Sinon, la seule autre conclusion possible serait que le sénateur Plett prenne la parole aujourd’hui et déclare qu’il accepte la motion visant à consacrer six heures de débat au message de l’autre endroit. Ensuite, si les représentants des autres groupes y consentent également, la question de fixation de délais devrait être mise aux voix, sans débat ni amendement, comme le stipule l’article 7-1(3).

Manifestement, toutefois, ce n’est pas ce que les sénateurs conservateurs demandent.

Pour conclure, je vais parler de la tentative d’établir une distinction entre le bureau du leader du gouvernement et le bureau du représentant du gouvernement au Sénat. On a beaucoup parlé de l’annexe de notre Règlement. C’est intéressant, mais commençons par les principes fondamentaux du droit. En premier lieu, il y a la Constitution, à laquelle on ne peut déroger. En second lieu, il y a les lois adoptées par le Parlement, auxquelles on ne peut déroger.
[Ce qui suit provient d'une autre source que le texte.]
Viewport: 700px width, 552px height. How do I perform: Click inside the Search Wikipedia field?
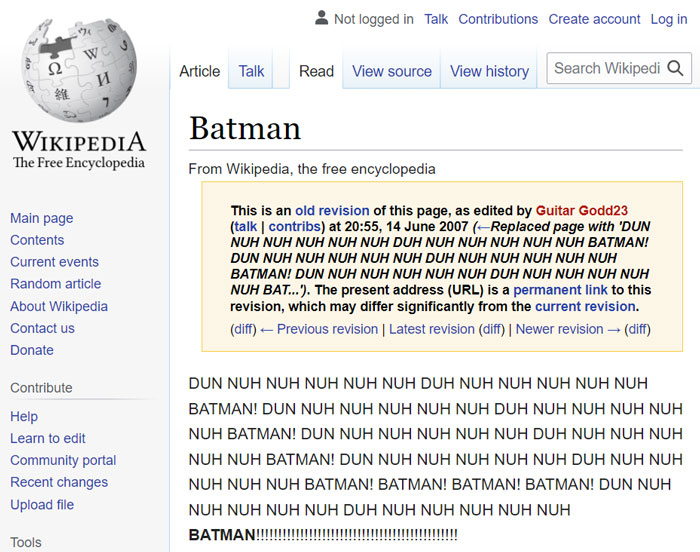pyautogui.click(x=606, y=69)
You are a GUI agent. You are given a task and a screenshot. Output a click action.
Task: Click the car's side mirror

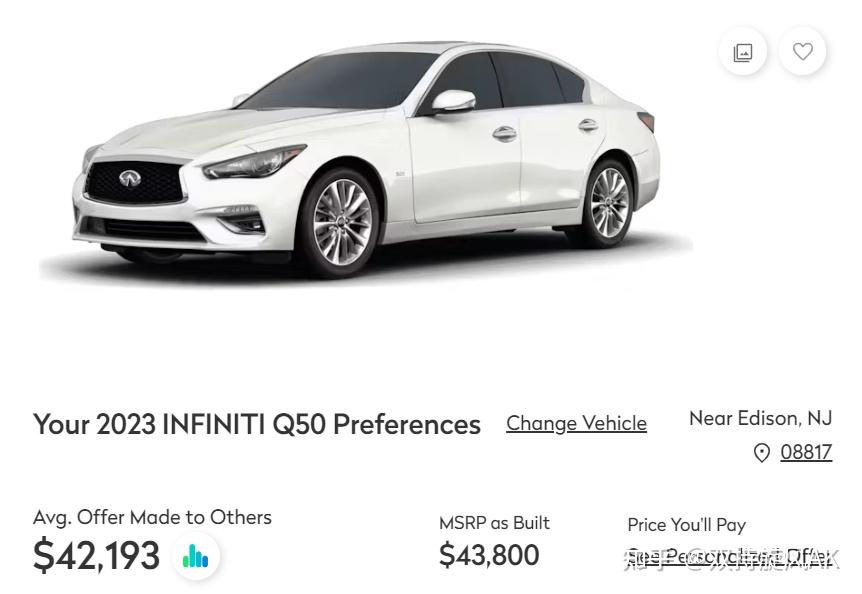pos(452,102)
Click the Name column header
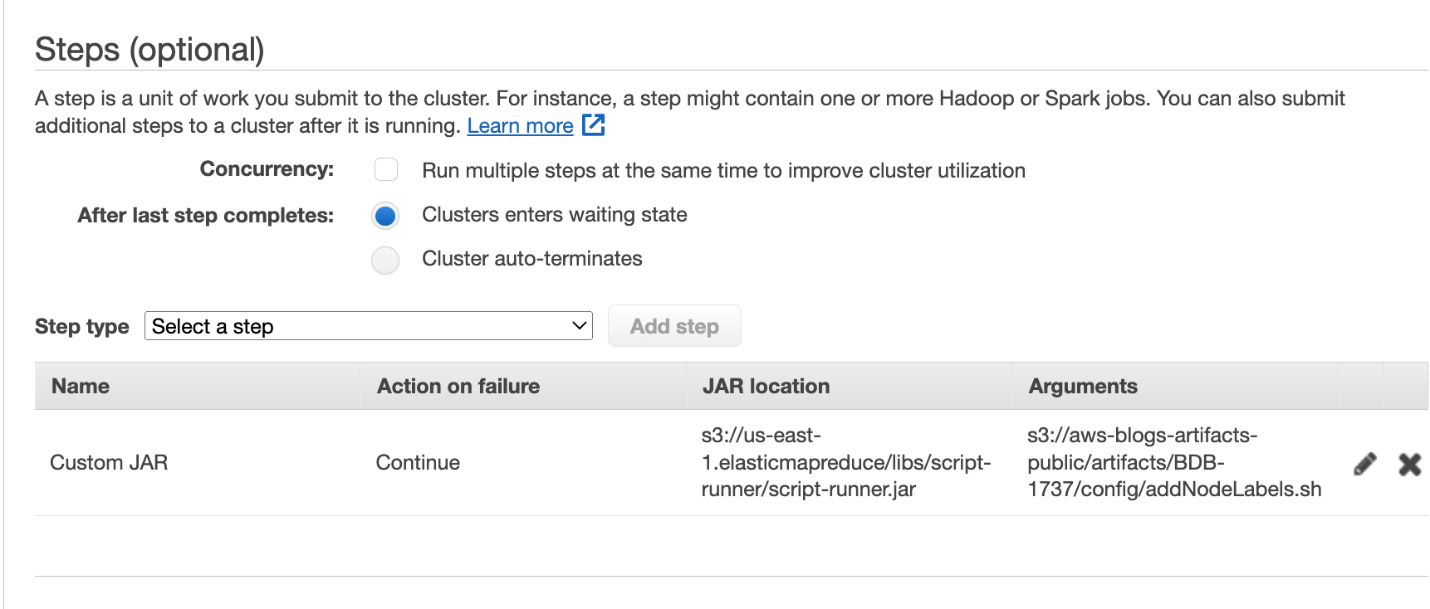Screen dimensions: 1430x609 coord(81,386)
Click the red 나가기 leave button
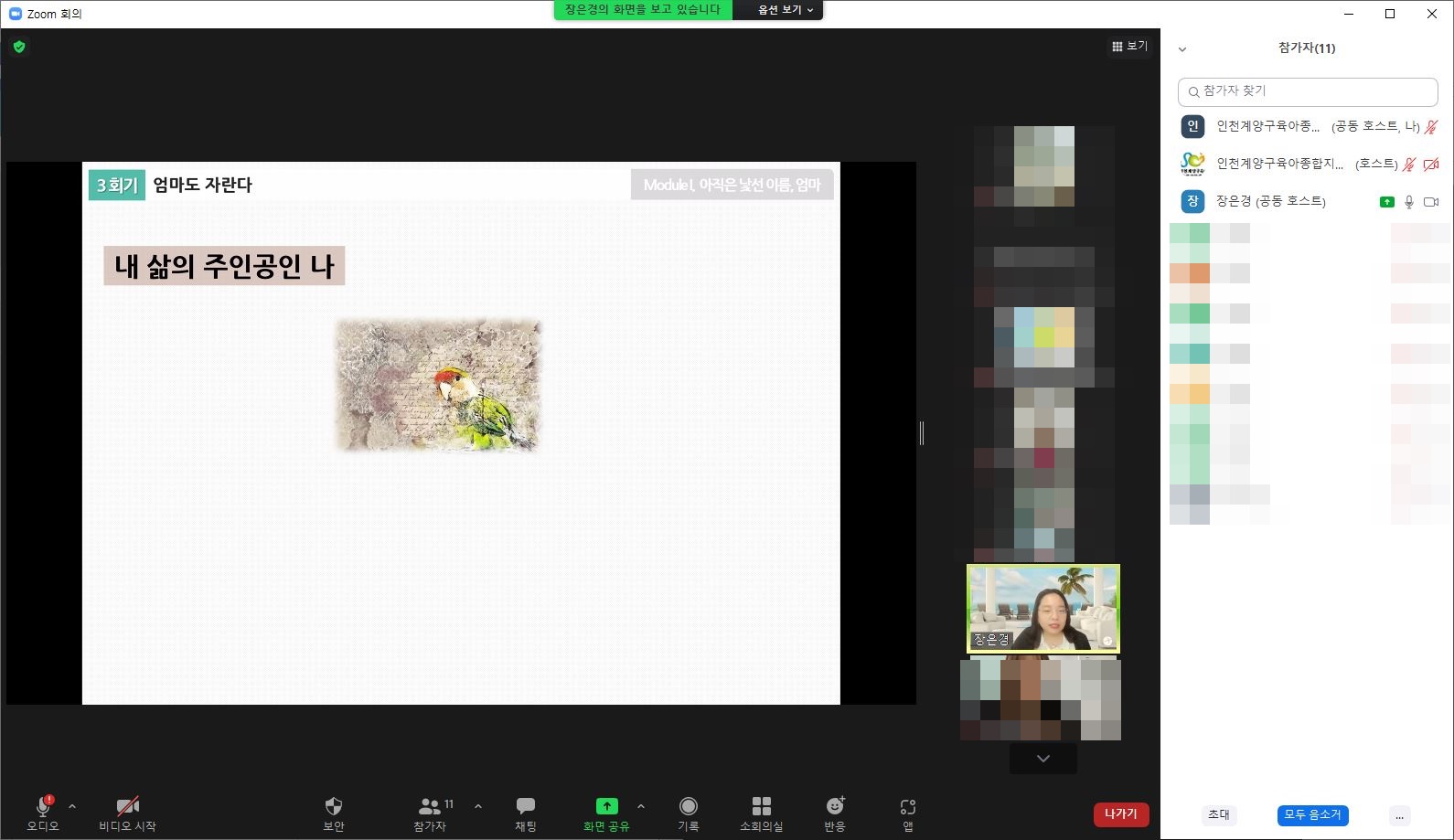This screenshot has height=840, width=1454. (1120, 813)
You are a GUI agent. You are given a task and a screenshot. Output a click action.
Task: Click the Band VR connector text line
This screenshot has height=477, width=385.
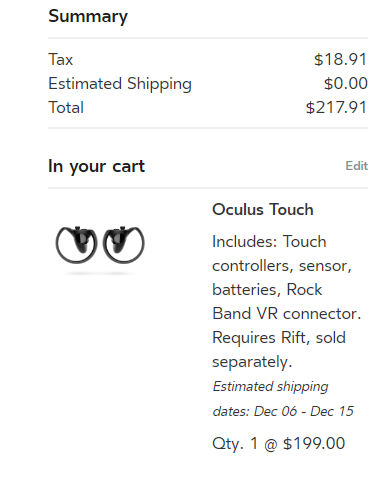(287, 314)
Il faut lire notre Règlement en fonction des lois qui s’appliquent à nous et de la loi ultime, soit la Constitution.

La Loi sur le Parlement du Canada, telle que modifiée en 2022, prévoit, au paragraphe 62.4(1) :

Malgré l’article 62.3, les personnes ci-après reçoivent, à compter du 1er juillet 2022, les indemnités annuelles supplémentaires suivantes :

a) le sénateur occupant le poste de leader ou représentant du gouvernement au Sénat, sauf s’il reçoit un traitement prévu par la Loi sur les traitements, 90 500 $ […]

Votre Honneur, il est intéressant de lire cette loi. Le premier responsable nommé dans cette disposition, c’est-à-dire à l’alinéa a), est « le sénateur occupant le poste de leader ou représentant du gouvernement au Sénat ». En ce qui concerne le Parlement, ces deux titres désignent le titulaire du même poste. Ils sont traités au même endroit dans la Loi sur le Parlement du Canada et sont assortis du même salaire. Pourquoi? Parce que le titulaire, qu’il soit leader ou représentant du gouvernement, exerce les mêmes fonctions. Pour moi, c’est si évident que je n’ai même pas besoin de citer la décision de la Cour suprême dans l’affaire Rizzo & Rizzo Shoes Ltd., qui dit que si une interprétation soulevée mène à une conclusion absurde, la cour ne peut retenir cette interprétation.

C’est exactement ce qu’on nous demande de faire aujourd’hui.

Je ne suis pas d’accord, et je dirais que cela ne fera pas long feu devant les tribunaux. Puisque nous parlons d’une loi du Parlement, Votre Honneur, je vous dirai que vous vous trouvez dans la même position qu’un juge : vous devez interpréter de manière juste et raisonnable cette mesure législative. Ce qui a été proposé est tout absolument déraisonnable.

Si ça marche comme un canard et que ça cancane comme un canard, c’est un canard.

Voilà ce qui nous est soumis, Votre Honneur. Ce rappel au Règlement va à l’encontre de toutes les interprétations du Règlement, et ne peut pas être accepté.

Merci beaucoup, Votre Honneur. Merci. Meegwetch.